Channel points are widely used as a free entry method because viewers earn them for free by watching rather than by paying. That makes them generally considered safer than paid entry. Treat this as practitioner consensus rather than settled law: keep a genuinely no-cost path to those points and do not tie entry to paid point boosts or purchases.
Can I require bits or donations to enter?
This is risky and generally advised against. Bits are purchased with money and donations are payments, so requiring either to enter can supply consideration and push a prize draw toward an illegal lottery in the US. If you want to reward bits or donations, still offer an equal-odds free way to enter so paying is never required.
Do I need official rules?
Posting clear written official rules is a best practice and is often legally expected for sweepstakes. Good rules cover eligibility, the entry methods, start and end times, how the winner is drawn, the prize, and how winners are notified. Clear rules also reduce chat disputes and make your draw easier to defend as fair.
Do I have to say Twitch isn't involved?
Yes. Twitch requires you to display or read out a disclaimer stating that the promotion is by you, that Twitch does not sponsor or endorse it, and that Twitch is not responsible for it. You may not imply Twitch is a sponsor or co-sponsor, and Twitch may remove non-compliant promotions.

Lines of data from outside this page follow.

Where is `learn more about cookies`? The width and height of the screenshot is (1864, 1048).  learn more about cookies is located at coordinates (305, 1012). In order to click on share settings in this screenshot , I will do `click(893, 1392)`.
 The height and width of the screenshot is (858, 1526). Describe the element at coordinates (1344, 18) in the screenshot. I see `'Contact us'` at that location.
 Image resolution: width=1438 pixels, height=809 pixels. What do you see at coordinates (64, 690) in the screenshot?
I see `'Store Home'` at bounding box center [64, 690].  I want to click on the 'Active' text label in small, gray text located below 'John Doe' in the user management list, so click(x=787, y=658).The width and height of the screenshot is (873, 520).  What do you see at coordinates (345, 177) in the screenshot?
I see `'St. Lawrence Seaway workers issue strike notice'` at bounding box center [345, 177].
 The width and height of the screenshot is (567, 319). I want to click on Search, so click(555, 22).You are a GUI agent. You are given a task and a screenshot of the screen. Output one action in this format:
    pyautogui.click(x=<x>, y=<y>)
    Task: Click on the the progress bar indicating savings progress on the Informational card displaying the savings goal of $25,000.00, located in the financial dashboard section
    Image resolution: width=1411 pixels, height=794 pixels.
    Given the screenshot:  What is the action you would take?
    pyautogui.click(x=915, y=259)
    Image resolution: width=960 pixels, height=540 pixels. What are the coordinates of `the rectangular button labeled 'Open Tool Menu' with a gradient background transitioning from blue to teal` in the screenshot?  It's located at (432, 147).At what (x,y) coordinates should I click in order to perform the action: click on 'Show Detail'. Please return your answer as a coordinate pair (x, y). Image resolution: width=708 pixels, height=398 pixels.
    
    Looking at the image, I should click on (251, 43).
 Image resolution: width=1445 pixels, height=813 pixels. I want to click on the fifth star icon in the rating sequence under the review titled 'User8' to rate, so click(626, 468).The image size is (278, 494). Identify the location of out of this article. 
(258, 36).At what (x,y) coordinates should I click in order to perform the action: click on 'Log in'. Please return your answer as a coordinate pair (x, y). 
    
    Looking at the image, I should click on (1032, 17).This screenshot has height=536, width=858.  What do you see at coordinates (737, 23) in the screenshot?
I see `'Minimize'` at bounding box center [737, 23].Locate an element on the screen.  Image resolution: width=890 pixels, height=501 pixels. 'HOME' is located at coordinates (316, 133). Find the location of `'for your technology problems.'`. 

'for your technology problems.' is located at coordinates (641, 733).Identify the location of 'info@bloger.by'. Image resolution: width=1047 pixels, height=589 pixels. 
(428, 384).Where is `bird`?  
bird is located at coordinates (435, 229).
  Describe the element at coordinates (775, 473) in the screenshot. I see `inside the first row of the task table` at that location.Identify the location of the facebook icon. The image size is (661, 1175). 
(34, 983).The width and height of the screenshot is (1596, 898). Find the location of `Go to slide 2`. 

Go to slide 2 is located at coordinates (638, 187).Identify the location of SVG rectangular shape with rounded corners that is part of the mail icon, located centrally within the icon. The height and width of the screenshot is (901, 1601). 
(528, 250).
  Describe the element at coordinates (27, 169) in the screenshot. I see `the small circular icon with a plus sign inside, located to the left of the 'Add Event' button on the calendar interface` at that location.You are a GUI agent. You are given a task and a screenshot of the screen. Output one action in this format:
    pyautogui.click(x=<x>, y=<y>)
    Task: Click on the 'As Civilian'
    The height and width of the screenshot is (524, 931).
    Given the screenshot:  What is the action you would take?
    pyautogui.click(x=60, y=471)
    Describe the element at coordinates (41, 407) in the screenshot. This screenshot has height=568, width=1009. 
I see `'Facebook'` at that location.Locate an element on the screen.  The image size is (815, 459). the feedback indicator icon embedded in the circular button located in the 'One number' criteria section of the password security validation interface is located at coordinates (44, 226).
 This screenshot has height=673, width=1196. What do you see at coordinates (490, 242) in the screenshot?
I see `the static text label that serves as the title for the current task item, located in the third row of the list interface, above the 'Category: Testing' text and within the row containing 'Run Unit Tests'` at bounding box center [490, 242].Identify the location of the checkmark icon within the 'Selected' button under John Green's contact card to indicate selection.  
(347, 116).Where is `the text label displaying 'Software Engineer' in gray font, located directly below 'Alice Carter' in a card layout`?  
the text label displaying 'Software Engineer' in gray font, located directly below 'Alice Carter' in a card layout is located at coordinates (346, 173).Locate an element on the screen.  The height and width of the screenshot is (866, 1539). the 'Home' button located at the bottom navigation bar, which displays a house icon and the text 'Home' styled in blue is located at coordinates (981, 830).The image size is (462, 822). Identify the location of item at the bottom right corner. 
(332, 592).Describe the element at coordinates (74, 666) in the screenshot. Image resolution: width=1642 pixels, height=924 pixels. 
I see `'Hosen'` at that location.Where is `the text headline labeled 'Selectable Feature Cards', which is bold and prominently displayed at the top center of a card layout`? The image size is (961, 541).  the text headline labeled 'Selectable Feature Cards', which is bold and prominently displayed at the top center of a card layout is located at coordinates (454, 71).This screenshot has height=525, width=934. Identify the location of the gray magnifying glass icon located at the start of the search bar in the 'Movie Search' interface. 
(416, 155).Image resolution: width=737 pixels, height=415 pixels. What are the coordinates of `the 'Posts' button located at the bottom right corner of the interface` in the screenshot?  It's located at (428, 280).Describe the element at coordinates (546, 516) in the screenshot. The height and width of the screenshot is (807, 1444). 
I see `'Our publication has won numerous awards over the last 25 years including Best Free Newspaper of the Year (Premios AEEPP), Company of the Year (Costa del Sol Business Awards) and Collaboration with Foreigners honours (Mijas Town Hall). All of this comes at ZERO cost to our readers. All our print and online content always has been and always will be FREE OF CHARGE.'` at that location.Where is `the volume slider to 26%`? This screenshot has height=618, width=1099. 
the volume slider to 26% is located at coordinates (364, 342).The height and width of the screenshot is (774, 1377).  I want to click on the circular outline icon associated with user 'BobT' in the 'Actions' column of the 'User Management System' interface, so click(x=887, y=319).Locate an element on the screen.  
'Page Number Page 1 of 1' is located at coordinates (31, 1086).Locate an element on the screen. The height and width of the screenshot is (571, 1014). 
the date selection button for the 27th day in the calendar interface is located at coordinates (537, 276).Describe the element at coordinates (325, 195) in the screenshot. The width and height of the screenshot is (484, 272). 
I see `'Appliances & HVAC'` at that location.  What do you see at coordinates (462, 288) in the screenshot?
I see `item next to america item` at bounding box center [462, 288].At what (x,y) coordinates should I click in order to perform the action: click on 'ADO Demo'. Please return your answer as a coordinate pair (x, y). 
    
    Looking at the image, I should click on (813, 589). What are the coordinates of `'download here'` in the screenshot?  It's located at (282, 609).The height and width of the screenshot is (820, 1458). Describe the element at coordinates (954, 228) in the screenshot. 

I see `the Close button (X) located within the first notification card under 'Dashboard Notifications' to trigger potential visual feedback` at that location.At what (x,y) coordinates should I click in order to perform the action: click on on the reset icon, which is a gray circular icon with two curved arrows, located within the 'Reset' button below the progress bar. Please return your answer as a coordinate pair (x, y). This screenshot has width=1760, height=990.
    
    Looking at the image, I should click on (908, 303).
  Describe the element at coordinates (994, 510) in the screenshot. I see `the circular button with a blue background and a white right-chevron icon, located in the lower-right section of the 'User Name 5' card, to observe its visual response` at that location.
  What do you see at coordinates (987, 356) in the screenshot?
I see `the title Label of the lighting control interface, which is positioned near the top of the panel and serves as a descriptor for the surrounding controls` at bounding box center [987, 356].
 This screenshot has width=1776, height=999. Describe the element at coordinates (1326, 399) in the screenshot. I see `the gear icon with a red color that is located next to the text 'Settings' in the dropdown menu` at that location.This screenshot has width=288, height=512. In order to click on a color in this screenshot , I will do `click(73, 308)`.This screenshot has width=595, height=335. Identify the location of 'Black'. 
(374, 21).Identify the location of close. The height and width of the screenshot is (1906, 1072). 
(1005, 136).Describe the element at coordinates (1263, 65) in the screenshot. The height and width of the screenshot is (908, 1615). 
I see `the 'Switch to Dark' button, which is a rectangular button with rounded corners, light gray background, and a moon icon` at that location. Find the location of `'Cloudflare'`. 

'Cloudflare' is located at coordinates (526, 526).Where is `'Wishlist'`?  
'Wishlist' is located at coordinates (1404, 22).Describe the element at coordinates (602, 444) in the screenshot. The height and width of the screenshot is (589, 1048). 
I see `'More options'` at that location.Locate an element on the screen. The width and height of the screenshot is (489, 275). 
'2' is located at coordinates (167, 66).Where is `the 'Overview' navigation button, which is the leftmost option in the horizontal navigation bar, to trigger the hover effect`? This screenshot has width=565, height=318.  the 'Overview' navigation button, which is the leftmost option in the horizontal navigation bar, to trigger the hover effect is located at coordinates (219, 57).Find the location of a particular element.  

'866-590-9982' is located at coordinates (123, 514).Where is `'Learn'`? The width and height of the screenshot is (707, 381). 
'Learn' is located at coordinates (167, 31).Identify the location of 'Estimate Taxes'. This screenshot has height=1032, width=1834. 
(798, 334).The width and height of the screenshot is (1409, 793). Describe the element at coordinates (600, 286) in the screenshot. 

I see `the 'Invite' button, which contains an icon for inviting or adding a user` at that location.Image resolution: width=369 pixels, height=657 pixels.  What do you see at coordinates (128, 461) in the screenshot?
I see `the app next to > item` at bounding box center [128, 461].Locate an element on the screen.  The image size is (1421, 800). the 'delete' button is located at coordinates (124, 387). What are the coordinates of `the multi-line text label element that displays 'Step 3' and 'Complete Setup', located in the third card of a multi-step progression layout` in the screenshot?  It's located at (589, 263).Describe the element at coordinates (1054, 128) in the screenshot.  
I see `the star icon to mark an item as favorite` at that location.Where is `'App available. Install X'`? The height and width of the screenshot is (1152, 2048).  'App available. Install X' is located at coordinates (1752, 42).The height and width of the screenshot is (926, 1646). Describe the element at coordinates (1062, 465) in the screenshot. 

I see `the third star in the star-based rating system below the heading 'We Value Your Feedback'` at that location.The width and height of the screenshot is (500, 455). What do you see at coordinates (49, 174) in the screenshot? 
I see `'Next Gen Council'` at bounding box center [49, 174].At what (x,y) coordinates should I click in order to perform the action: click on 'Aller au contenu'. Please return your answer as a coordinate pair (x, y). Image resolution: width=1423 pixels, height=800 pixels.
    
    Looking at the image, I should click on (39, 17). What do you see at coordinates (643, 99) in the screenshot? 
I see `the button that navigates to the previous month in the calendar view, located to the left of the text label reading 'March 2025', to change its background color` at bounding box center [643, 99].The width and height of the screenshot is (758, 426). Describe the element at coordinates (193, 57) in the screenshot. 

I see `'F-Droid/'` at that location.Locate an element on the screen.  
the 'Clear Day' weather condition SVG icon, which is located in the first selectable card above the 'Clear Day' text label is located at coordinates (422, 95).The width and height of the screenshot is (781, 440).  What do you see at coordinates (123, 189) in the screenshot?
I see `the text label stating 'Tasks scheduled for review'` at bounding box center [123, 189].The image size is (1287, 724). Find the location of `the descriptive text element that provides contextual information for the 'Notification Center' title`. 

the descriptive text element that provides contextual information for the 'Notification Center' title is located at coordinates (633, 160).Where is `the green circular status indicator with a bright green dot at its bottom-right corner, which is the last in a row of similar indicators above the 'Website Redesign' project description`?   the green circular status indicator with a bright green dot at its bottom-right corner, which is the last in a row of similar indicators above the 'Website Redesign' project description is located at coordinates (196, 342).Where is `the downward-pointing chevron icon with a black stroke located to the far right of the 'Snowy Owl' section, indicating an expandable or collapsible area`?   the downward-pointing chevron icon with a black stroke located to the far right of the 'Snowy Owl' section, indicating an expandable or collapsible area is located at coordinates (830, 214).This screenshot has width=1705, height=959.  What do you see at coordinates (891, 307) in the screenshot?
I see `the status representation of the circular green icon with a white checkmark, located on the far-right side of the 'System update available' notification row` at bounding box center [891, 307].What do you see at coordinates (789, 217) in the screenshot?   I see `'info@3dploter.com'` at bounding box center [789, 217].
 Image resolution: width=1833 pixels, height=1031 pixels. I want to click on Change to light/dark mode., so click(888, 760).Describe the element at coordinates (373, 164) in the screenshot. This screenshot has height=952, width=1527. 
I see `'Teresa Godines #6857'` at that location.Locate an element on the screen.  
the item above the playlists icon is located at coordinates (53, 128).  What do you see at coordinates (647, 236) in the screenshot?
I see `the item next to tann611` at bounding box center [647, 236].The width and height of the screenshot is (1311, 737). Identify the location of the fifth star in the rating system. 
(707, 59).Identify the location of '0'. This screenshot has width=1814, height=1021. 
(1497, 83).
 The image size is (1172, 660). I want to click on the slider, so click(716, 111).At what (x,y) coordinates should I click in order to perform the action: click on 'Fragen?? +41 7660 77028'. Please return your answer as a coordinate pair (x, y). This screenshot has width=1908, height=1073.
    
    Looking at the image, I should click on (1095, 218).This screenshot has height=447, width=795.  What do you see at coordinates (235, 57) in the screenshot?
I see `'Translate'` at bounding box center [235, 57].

Do I owe taxes on prizes (and what is the $2,000 1099 note)?
Prizes are taxable income to the winner at fair market value, regardless of the prize form. For US federal taxes, the One Big Beautiful Bill Act (enacted July 4, 2025) raised the Form 1099-MISC filing threshold from $600 to $2,000. Starting with tax year 2026, a promotion sponsor must file a 1099-MISC for a winner's prize with a fair market value over $2,000. The old $600 figure applied through 2025. This is US federal only, so consult a tax professional.